The keeper loops: read market state, submit crank tx (which reads the Pyth price on-chain), liquidate anyone below maintenance margin, sleep, repeat.

Requires --features chain.

Playground

Try percli in your browser at kamiyoai.github.io/percli — no install required. Edit TOML scenarios and see simulation results instantly via WebAssembly.

What is Percolator?

Percolator is a risk engine for perpetual futures that replaces ADL queues with two deterministic mechanisms:

H (haircut ratio) — When the vault is stressed, every profitable account sees the same pro-rata scaling on withdrawable profit. No queue priority, no first-come advantage. Capital deposits are always protected.

A/K (side indices) — When a leveraged account goes bankrupt, the opposing side absorbs the residual through global position scaling (A) and PnL socialization (K). No account is singled out. Settlement is O(1) per account.

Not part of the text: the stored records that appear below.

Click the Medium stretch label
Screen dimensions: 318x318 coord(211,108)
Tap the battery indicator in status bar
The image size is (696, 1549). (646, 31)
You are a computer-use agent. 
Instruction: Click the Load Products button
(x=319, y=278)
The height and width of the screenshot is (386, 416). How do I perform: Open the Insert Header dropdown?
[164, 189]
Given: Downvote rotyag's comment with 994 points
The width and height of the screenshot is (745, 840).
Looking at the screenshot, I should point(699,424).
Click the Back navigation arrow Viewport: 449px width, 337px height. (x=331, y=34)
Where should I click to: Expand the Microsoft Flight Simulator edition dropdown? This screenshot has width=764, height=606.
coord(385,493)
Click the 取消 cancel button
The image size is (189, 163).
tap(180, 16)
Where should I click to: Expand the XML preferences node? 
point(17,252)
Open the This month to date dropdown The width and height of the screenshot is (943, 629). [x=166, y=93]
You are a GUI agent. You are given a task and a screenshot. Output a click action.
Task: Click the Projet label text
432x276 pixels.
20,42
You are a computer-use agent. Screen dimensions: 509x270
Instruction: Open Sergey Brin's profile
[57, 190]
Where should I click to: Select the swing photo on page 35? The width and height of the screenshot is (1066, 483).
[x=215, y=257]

Together: no user can withdraw more than exists, no user is singled out for forced closure, and markets always self-heal through a deterministic three-phase reset — no admin intervention, no governance votes.

See Tarun Chitra, Autodeleveraging: Impossibilities and Optimization for the theoretical foundation.

Architecture

kamiyoai/percli (workspace)
├── src/              # percolator — upstream risk engine (no-std, formally verified)
├── crates/
│   ├── percli-core/  # engine wrapper, scenario runner, agent protocol
│   ├── percli/       # CLI binary (sim, step, query, agent, chain)
│   ├── percli-chain/ # Solana RPC client commands
│   ├── percli-program/ # Anchor on-chain program
│   └── percli-wasm/  # WebAssembly build
├── web/              # browser playground (GitHub Pages)
├── scenarios/        # bundled TOML test scenarios
├── examples/         # agent examples (Python, Bash)
├── tests/            # upstream Kani formal verification proofs
└── scripts/          # development utilities

Security

The core risk engine (percolator) is formally verified with Kani proofs and continuously fuzz-tested with proptest. All arithmetic uses checked operations; #![forbid(unsafe_code)] is enforced in the engine crate.

The on-chain Anchor program validates:

• Account ownership — market accounts must be owned by the program
• Oracle authenticity — price feeds must be owned by the Pyth v2 program
• Discriminator + size checks — all market accounts are validated before access
• SPL token constraints — mint, owner, and vault PDA seeds are verified by Anchor
• Checked price conversion — Pyth exponent handling uses checked arithmetic with bounded exponent range

This software has not been audited by a third-party security firm. If you discover a vulnerability, please report it privately via GitHub Security Advisories rather than opening a public issue.

Contributing

See CONTRIBUTING.md for development setup, testing, and PR guidelines.

License

Apache-2.0 OR MIT — see LICENSE.